Arlington National Cemetery

U.S. Army photo by Elizabeth Fraser / Arlington National Cemetery

by Robin Beres

Virginia is brimming with famous and consequential landmarks and tourist sites. From the Historic Triangle to St. John’s Church in Richmond, to great beaches, mountains, and countless old plantation homes, vineyards, and breweries, there is a lot to see and do in the commonwealth. It’s little wonder that Virginia is ranked No. 6 in most visited states in the U.S. according to the World Atlas.

While there is much to see in Virginia that is upbeat and fun, there are also solemn and sobering experiences to take in as well. Some of the bloodiest battles of the Civil War took place in Spotsylvania Court House, the Wilderness, and Chancellorsville. Both Revolutionary War and Civil War victories happened in our beloved state.

It is important that we all take time to appreciate the sacrifices so many Americans serving in uniform have made to ensure our freedoms. That is the very reason we have this Memorial Day weekend.

While by no means a tourist site, Arlington National Cemetery (ANC) is one of the most visited places in Virginia. Located just across the Potomac River from Washington, D.C. The national cemetery is built on the grounds of a plantation that once belonged to Mary Anna Custis Lee, wife of Confederate General Robert E. Lee. The family vacated the home shortly after the Civil War began.

As the war dragged on, casualties continued to mount. By the spring of 1864, nearly every inch of ground in churchyards, hospitals, and even private homes around Washington had been turned into burial plots. With body counts still growing and desperate for more land, Gen. Montgomery C. Meigs, quartermaster-general of the U.S. Army, was a staunch Unionist. He decided that burying fallen troops at Arlington, Lee’s beloved home, would be the ultimate retribution to what he considered Lee’s act of treason. It took little persuasion to convince others of his plan. On June 15, 1864, U.S. Secretary of War Edwin M. Stanton issued an order that turned the grand estate into a graveyard.

By the time the war ended less than a year later, more than 5,000 soldiers were interred on Arlington’s rolling green fields. The resting spot soon became known as the preferred final resting place for the gallant dead. It became commonplace for senior officers and leaders to request to be buried with their men at Arlington.

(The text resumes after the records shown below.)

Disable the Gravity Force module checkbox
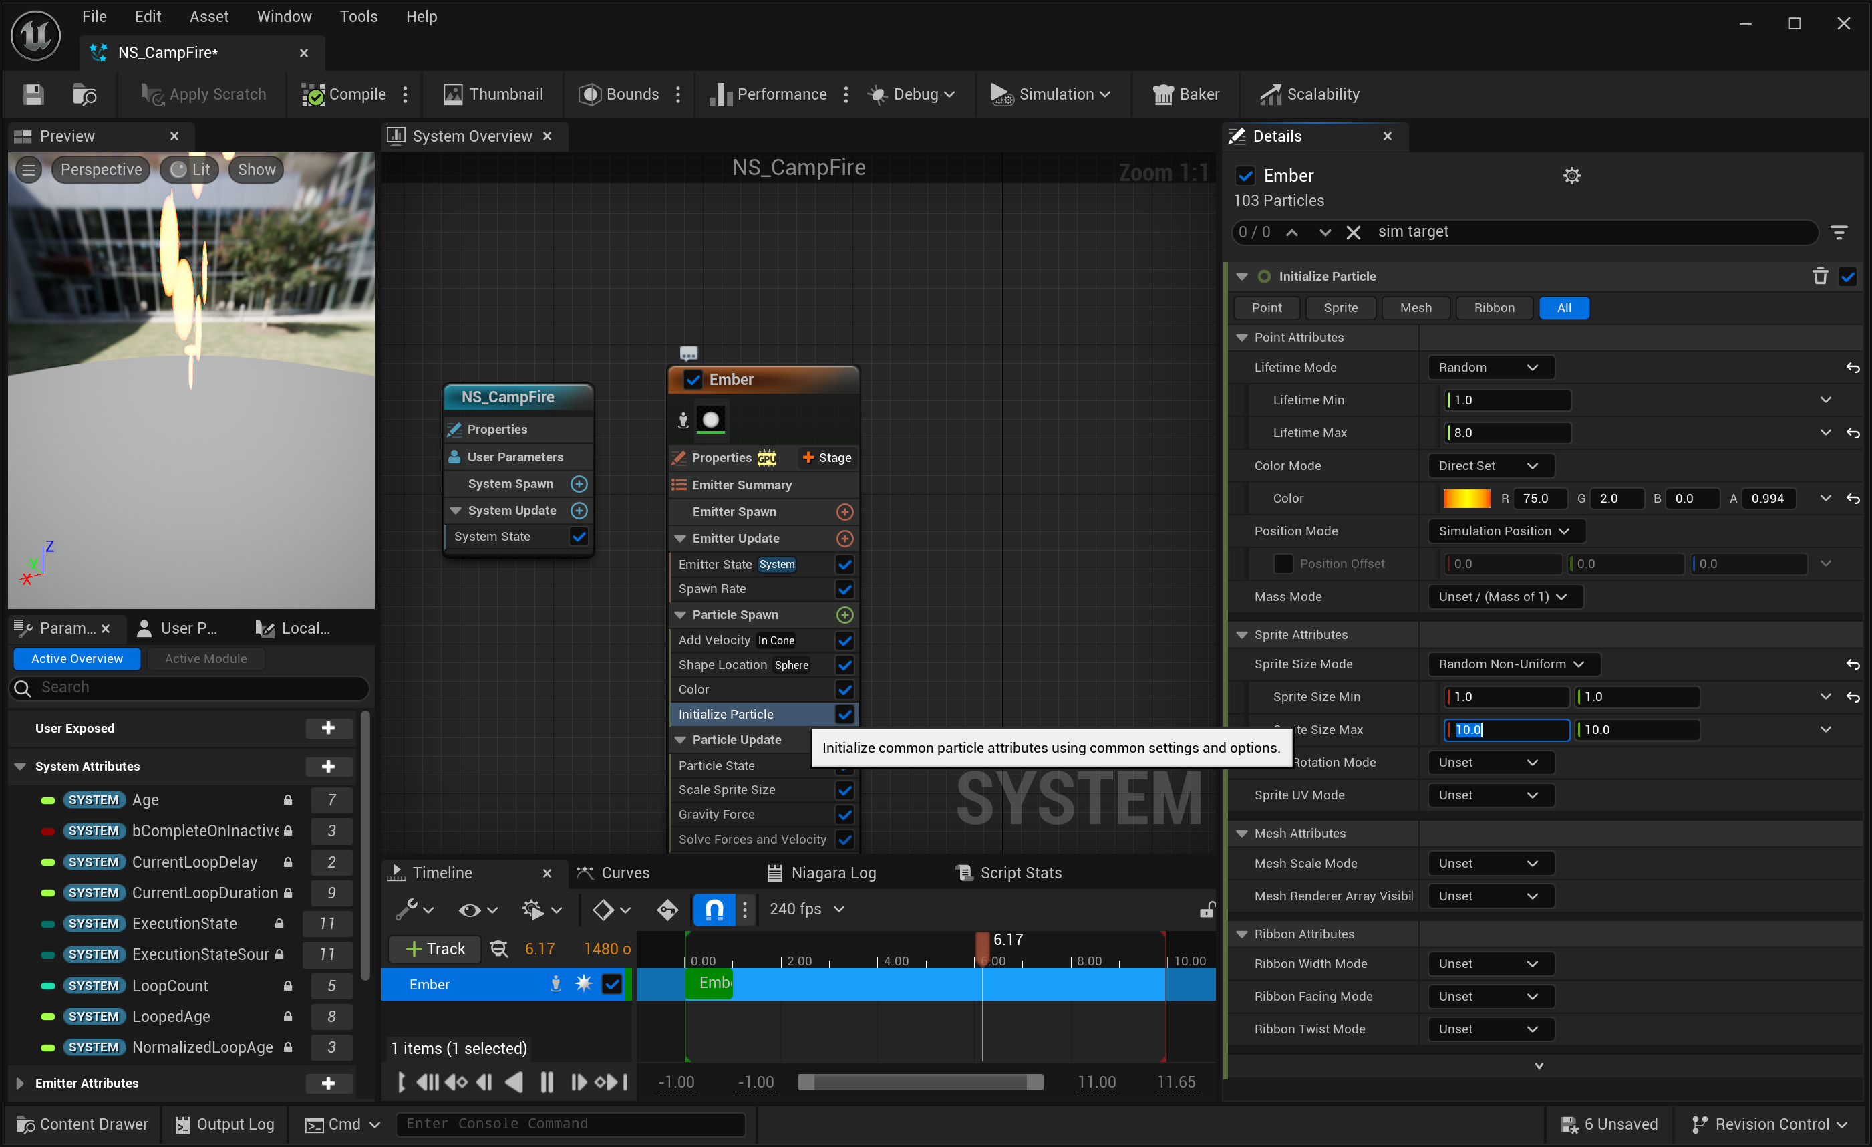Screen dimensions: 1872x1147 tap(844, 814)
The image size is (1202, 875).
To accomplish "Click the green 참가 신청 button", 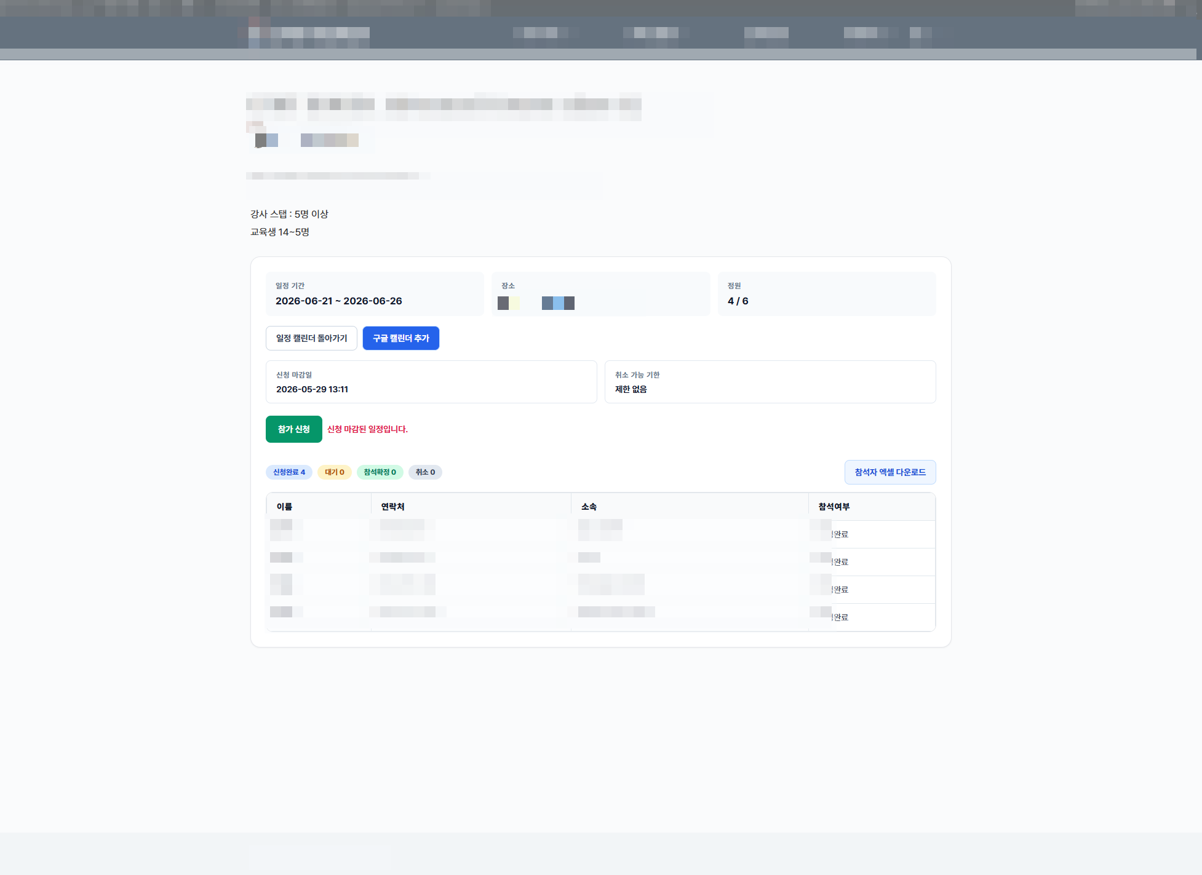I will click(x=294, y=429).
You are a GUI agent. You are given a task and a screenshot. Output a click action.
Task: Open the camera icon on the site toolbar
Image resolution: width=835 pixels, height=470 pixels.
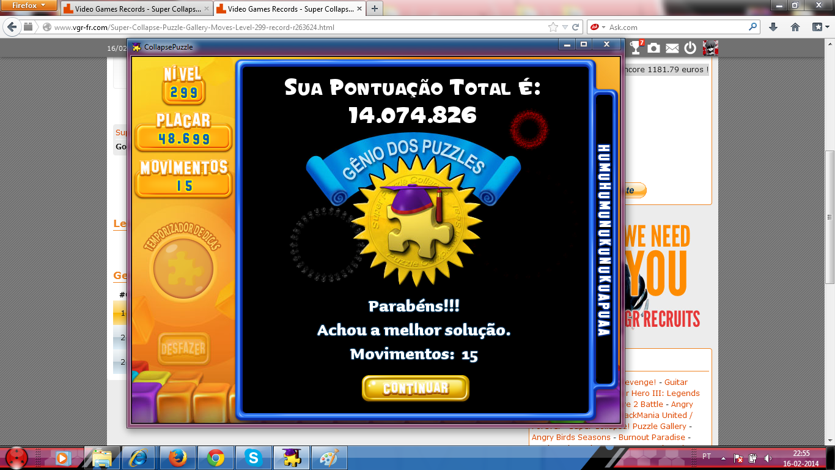(x=654, y=48)
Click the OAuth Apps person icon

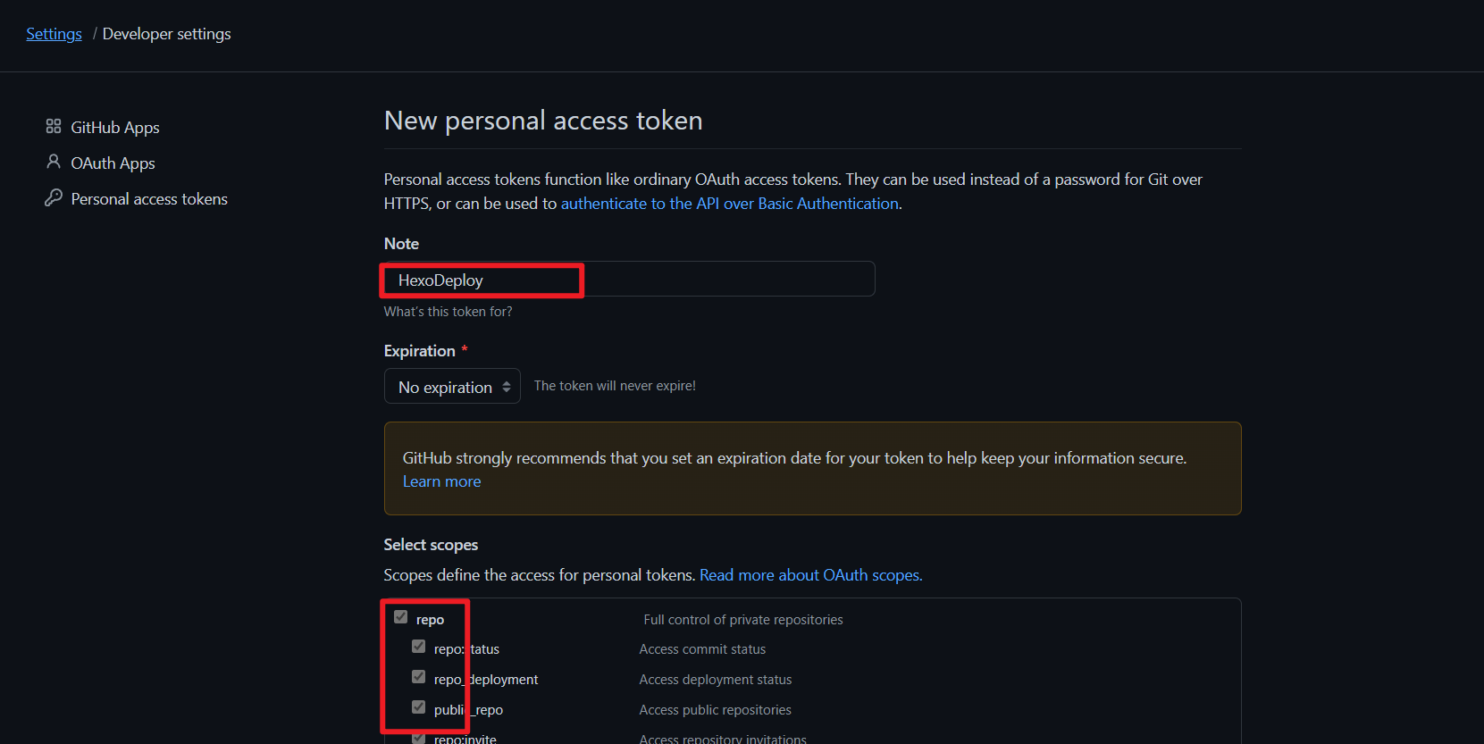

The original 200 acres of the cemetery have grown to 639 today. The hallowed grounds serve as the final resting place for more than 400,000 military members from all branches of the armed forces. There are two U.S. presidents, 14 Supreme Court justices, and more than 400 Medal of Honor recipients from the Civil War to the Global War on Terror. Notables such as Gen. John “Black Jack” Pershing and Maj. Audie Murphy are buried here.

The most famous — and most solemn site — is the Tomb of the Unknown Soldier. The Tomb contains the remains of soldiers from World War I, World War II and Korea, and until 25 years ago, the remains of a Vietnam-era unknown. In 1998, Air Force Lt. Michael Blassie’s remains were exhumed and identified through DNA testing.

Since 1948, the Tomb of the Unknown Soldier has been guarded by soldiers from the 3rd Infantry, traditionally known as The Old Guard. The soldiers maintain a 24-hour vigil, 365 days a year. The military guard at the tomb is changed in an elaborate ceremony which happens every half hour from April 1 through September 30.

In honor of this Memorial Day, at sunrise on Thursday, May 25, during a ceremony known as “Flags In,” more than 1,000 active-duty troops showed up at ANC to place American flags on 260,000 headstones.

On Sunday, May 28, Arlington officials have announced that there will be a Flowers of Remembrance Day to be held at the Tomb of the Unknown Soldier. The ceremony will pay homage to the first national Decoration Day (which eventually became today’s holiday, Memorial Day).

According to the cemetery’s website:

At 10 a.m. in the outdoor bowl of Memorial Amphitheater, ANC historians will offer a public program on the history of Decoration Day/Memorial Day, this holiday’s importance to ANC and its connections to the Flowers of Remembrance Day event. After the 10 a.m. talk, they will lead an optional, supplemental walking tour to the James Tanner Amphitheater, the Tomb of the Civil War Unknowns and other locations related to the official Decoration Day commemoration at ANC. No registration is necessary for participation.

“Every day is Memorial Day at Arlington National Cemetery,” said Superintendent of Arlington National Cemetery Charles “Ray” Alexander, Jr. “This day will provide the American public the special opportunity to see this iconic memorial up close and to reflect on the service, valor and sacrifice it represents.”

If you can’t make the trek up Interstate 95 this weekend, plan to do so soon. And take a moment this Memorial Day to reflect on those rows of white marble tombstones — not only at Arlington but at cemeteries across the nation and American cemeteries across the globe.